Extract every one of the lines below verbatim, leaving the pictures out of your answer.

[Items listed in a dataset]
····················

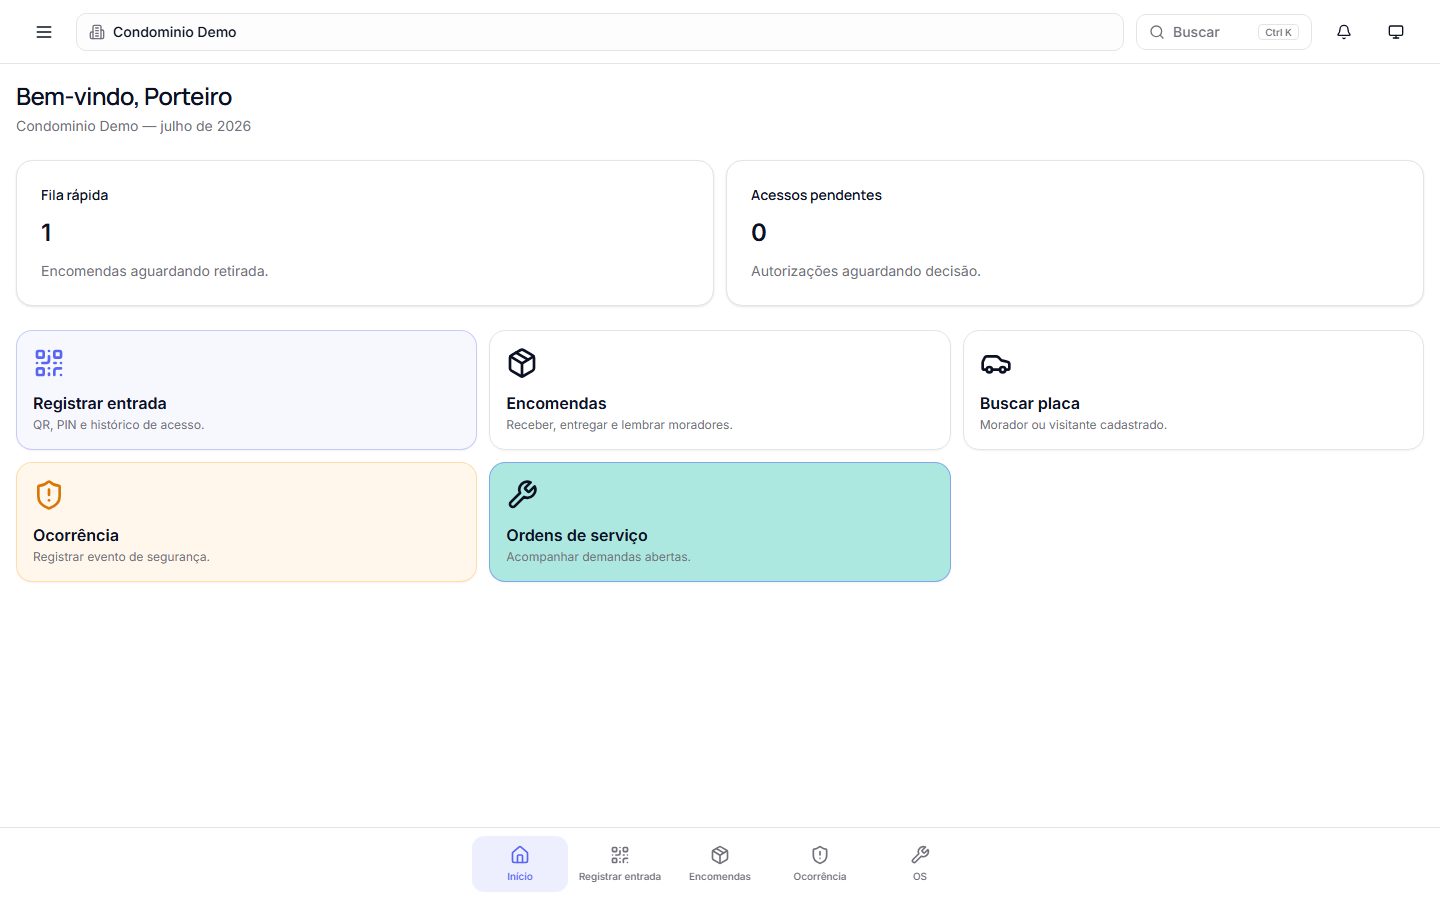
Task: Click the shield alert icon in Ocorrência card
Action: point(49,495)
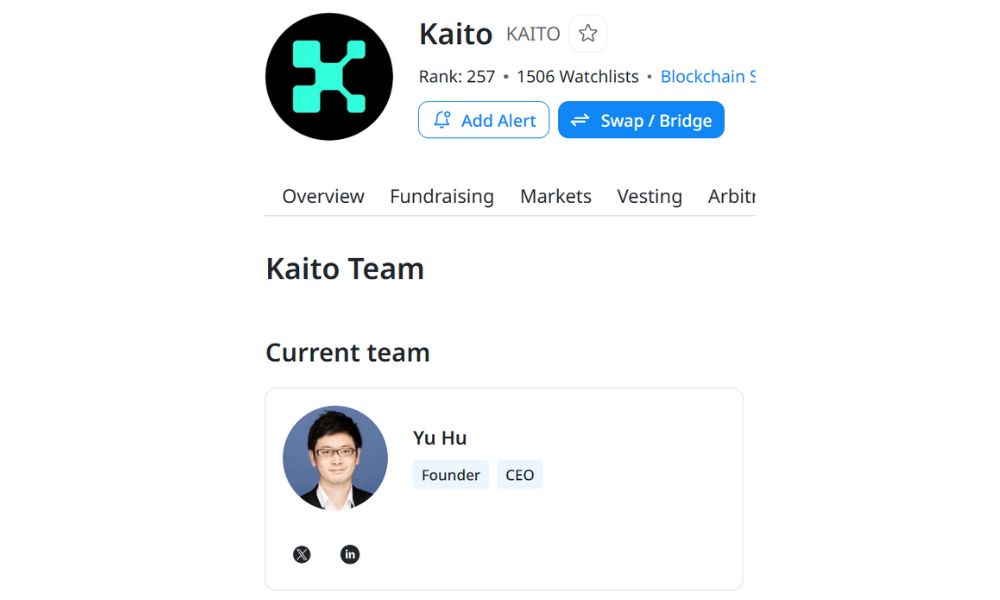Open the Fundraising tab
The width and height of the screenshot is (1000, 600).
click(x=442, y=196)
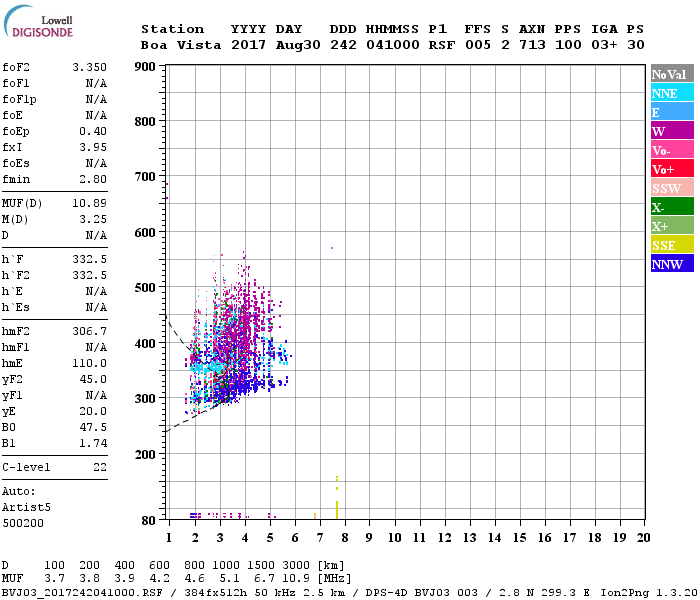700x600 pixels.
Task: Select the dark green X- legend swatch
Action: coord(671,207)
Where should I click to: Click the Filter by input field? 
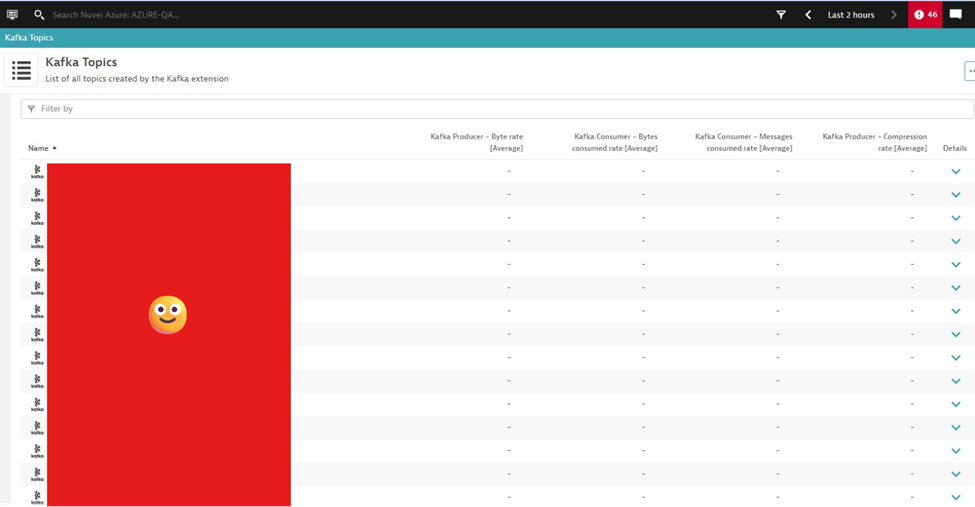point(500,108)
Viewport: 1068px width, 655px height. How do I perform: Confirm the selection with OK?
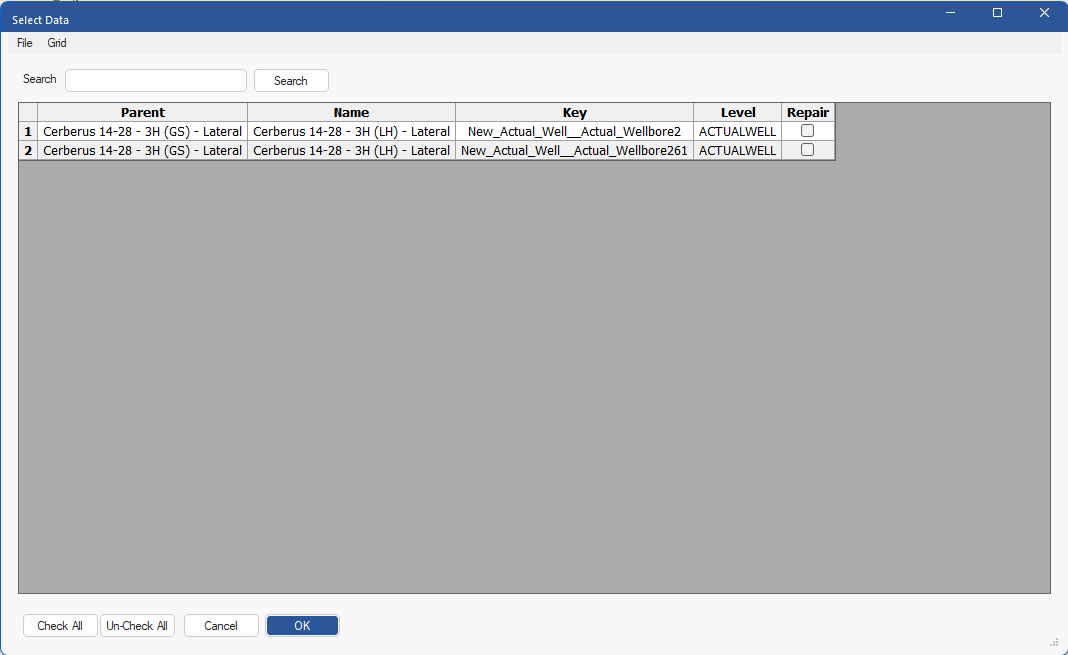(x=302, y=626)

····················

EXERCISE RESULT:
Task: Click the shield alert icon in Ocorrência card
Action: point(49,495)
Open the Fundraising tab
The width and height of the screenshot is (1000, 600).
click(x=442, y=196)
700x600 pixels.
Task: Select the dark green X- legend swatch
Action: coord(671,207)
Where should I click to: Click the Filter by input field? 
point(500,108)
Viewport: 1068px width, 655px height. How do I perform: Confirm the selection with OK?
(x=302, y=626)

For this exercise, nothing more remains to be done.